[Pixel coordinate grounding data]
• • •

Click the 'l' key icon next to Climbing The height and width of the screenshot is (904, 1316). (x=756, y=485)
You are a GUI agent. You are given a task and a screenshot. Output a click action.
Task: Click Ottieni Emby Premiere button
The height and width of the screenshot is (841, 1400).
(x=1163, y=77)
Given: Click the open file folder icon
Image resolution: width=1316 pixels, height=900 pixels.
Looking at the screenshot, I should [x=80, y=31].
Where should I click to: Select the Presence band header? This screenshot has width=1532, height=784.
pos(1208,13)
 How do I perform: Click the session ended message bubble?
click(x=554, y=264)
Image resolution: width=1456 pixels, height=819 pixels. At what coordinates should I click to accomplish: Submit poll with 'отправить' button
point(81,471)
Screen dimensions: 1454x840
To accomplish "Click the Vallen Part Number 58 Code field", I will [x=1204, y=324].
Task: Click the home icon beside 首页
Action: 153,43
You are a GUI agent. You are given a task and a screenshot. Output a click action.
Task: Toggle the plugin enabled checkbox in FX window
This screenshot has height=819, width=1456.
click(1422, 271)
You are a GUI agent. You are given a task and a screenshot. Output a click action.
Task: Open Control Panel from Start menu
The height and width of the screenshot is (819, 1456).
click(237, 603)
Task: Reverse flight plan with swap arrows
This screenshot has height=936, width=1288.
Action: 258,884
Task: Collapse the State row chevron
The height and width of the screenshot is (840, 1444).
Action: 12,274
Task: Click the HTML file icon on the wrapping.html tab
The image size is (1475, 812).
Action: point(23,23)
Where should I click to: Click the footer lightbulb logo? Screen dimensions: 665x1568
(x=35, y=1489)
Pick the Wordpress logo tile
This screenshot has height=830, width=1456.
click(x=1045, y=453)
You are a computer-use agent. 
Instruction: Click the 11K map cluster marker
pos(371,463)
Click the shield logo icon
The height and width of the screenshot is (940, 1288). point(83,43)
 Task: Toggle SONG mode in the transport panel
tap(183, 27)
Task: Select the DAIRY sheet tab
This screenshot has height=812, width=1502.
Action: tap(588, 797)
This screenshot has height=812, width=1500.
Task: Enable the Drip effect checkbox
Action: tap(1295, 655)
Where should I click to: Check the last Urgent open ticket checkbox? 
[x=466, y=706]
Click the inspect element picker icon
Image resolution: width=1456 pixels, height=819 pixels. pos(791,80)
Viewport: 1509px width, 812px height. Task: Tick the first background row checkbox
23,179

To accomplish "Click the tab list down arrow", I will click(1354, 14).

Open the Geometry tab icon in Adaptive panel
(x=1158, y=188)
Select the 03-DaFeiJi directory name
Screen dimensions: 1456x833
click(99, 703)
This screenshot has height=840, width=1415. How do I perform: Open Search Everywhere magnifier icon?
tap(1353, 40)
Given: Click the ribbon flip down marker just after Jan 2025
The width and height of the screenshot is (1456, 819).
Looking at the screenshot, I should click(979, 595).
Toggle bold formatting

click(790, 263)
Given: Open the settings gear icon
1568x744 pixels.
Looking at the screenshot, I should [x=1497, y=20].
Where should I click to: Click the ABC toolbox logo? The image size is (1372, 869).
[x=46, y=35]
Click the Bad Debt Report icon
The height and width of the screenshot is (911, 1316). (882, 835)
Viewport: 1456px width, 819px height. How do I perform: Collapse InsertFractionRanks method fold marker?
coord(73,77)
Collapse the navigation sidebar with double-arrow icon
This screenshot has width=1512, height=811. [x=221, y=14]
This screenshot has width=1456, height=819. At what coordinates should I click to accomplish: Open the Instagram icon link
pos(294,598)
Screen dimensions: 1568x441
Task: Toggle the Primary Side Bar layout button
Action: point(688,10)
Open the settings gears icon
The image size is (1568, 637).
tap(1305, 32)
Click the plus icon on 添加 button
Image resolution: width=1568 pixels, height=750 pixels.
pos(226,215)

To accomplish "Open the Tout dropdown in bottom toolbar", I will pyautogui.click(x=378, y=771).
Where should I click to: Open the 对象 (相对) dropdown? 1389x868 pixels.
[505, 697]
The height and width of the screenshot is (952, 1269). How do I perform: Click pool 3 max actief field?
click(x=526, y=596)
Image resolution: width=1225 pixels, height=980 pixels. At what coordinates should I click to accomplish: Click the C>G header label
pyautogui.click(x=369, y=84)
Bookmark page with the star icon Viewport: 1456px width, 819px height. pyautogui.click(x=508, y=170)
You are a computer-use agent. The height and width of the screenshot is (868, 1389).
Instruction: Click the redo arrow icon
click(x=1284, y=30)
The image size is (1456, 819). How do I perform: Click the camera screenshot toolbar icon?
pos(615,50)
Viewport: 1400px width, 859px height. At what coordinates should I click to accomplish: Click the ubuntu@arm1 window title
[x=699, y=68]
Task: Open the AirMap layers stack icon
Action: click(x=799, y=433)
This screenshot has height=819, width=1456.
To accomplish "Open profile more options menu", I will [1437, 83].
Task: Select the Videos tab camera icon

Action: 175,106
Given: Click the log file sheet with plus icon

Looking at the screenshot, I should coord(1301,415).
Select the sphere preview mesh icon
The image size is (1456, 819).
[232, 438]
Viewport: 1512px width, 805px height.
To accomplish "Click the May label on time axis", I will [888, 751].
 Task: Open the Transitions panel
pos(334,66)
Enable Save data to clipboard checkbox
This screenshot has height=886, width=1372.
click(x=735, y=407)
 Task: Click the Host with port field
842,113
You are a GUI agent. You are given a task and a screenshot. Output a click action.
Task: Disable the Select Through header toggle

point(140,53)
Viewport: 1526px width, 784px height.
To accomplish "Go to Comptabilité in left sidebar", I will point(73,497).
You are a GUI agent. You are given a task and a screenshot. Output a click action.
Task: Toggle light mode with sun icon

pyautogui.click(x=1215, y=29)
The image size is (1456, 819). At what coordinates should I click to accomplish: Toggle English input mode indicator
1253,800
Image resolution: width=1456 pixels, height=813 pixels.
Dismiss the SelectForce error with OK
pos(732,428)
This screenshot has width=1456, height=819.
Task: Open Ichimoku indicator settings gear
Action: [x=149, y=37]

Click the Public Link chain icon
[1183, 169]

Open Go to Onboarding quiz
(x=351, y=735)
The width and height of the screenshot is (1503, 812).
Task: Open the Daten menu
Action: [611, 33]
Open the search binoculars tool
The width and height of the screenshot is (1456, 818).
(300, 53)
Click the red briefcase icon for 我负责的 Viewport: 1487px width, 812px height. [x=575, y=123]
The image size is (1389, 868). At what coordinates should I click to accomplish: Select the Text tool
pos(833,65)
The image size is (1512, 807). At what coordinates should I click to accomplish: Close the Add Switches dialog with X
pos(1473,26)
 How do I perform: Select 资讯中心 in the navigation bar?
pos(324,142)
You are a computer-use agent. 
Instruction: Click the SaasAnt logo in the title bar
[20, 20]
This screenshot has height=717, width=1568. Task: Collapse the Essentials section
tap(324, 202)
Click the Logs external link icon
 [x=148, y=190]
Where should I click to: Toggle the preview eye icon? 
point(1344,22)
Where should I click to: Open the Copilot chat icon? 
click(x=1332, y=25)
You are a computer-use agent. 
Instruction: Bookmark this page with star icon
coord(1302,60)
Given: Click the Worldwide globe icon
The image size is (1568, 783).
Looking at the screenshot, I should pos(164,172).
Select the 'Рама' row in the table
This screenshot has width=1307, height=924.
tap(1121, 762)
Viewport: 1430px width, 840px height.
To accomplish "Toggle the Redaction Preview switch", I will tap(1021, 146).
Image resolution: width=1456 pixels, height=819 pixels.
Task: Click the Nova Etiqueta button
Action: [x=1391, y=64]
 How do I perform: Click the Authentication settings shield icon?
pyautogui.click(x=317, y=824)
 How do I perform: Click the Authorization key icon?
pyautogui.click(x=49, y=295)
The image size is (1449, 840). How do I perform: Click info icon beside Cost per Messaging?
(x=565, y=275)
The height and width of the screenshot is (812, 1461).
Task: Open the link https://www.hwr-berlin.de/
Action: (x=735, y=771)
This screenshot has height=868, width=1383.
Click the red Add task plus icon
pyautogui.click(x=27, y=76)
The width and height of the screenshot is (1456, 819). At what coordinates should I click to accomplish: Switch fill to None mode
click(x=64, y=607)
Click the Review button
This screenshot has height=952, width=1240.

• • •

### What is expected:
Give back the records word for word. Start at the first line, end at the line containing "Screen dimensions: 1454x840", and include both.

### Answer area:
Click the 'l' key icon next to Climbing The height and width of the screenshot is (904, 1316). (x=756, y=485)
You are a GUI agent. You are given a task and a screenshot. Output a click action.
Task: Click Ottieni Emby Premiere button
The height and width of the screenshot is (841, 1400).
(x=1163, y=77)
Given: Click the open file folder icon
Image resolution: width=1316 pixels, height=900 pixels.
Looking at the screenshot, I should [x=80, y=31].
Where should I click to: Select the Presence band header? This screenshot has width=1532, height=784.
pos(1208,13)
 How do I perform: Click the session ended message bubble?
click(x=554, y=264)
Image resolution: width=1456 pixels, height=819 pixels. At what coordinates should I click to accomplish: Submit poll with 'отправить' button
point(81,471)
Screen dimensions: 1454x840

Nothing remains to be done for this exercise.